Comment voulez-vous tirer des conclusions statistiques sur une base aussi faible ? C’est dommage d’avoir consacré autant de temps et d’énergie à cette étude, et ne pas avoir défini un protocole expérimental qui permette d’avoir une puissance statistique suffisante. D’autant qu’ils ont utilisé une méthode statistique assez peu conventionnelle, une sorte de voyage de pêche statistique, qui n’est pas utilisé par les toxicologues pour ce type d’étude.
Ces résultats méritent-ils d’être creusés ?
L’Anses ne va pas faire d’étude. Elle va simplement publier un avis sur l’étude de Gilles-Eric Séralini. Et je pense qu’elle va invalider cette étude, comme les précédentes l’ont été par la communauté scientifique.
Cette étude s’attache à démontrer par exemple que le glyphosate, l’élément actif du Round-up, a peut-être un effet sur la santé, ce qui est possible mais cela ne veut pas dire que les rats ont mangé des OGM, c’est un peu gênant. Dans certaines cohortes, il y a des rats mâles et femelles qui étaient en meilleure santé que les rats témoins. C’est également un peu gênant.
Par ailleurs, nous ne disposons pas encore des données brutes de cette étude mais seulement d’une partie de ces données.
Comprenez-vous que cette étude ait été réalisée dans le plus grand secret ?

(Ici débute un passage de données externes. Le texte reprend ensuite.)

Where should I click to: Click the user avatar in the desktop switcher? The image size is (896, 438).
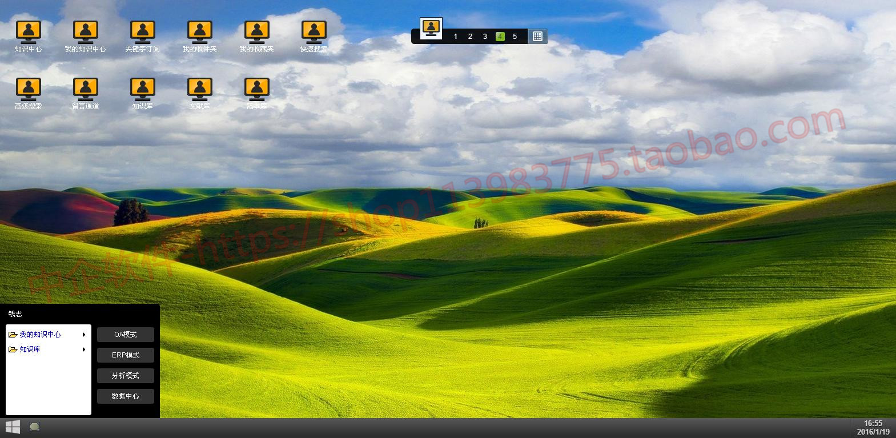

C’est étrange. Par exemple, on ne sait pas précisément où a été réalisée cette étude. En principe, le laboratoire de Caen n’est pas équipé pour faire de la toxicologie. L’étude précise qu’elle a respecté les bonnes pratiques de laboratoire dites BPL, c’est la moindre des choses. Mais normalement, tous les tests en toxicologie sont réalisés par des laboratoires accrédités « qualité recherche » du type ISO 9000 ou 14000, ici cela ne semble pas le cas.
Si Gilles-Eric Séralini est farouchement du côté des anti-OGM, on vous classe généralement dans le camps des pro-OGM, comme votre association, l’AFBV, qui croire ?
A l’Association Française des Biotechnologies pour le Végétal, nous ne réalisons pas d’étude. Nous sommes tous des bénévoles qui combattons les mensonges scientifiques.
Votre association n’est pas la voix des industriels des biotechnologies ?
Nous ne sommes pas financés par Monsanto ou ses concurrents. Nous entendons simplement promouvoir la recherche sur les biotechnologies végétales que la France a abandonné depuis 15 ans. Il n’y a plus de recherche à l’Inra. Nous étions pourtant les premiers dans ce domaine. Depuis 1984, l’Inra n’a pas sorti un seul OGM.
Qu’on soit pour ou contre, il est anormal que la recherche ne puisse pas avancer. Quand j’entends José Bové qui dit aujourd’hui qu’il faut faire des expérimentations, il est un peu gonflé. A chaque fois qu’une expérimentation ait réalisée, elle est détruite. Faut arrêter de se moquer du monde.
Il n’y a plus un seul chercheur à l’Inra qui travaille sur les OGM à vocation alimentaire. On perd nos compétences. Conclusion, on se retrouve à importer des OGM d’autres pays. Un parlementaire a récemment posé la question de l’état de la recherche française. Il n’y a pas eu de réponse. Je ne sais même pas si nous disposerons bientôt d’experts capables de porter un jugement sur les OGM étrangers.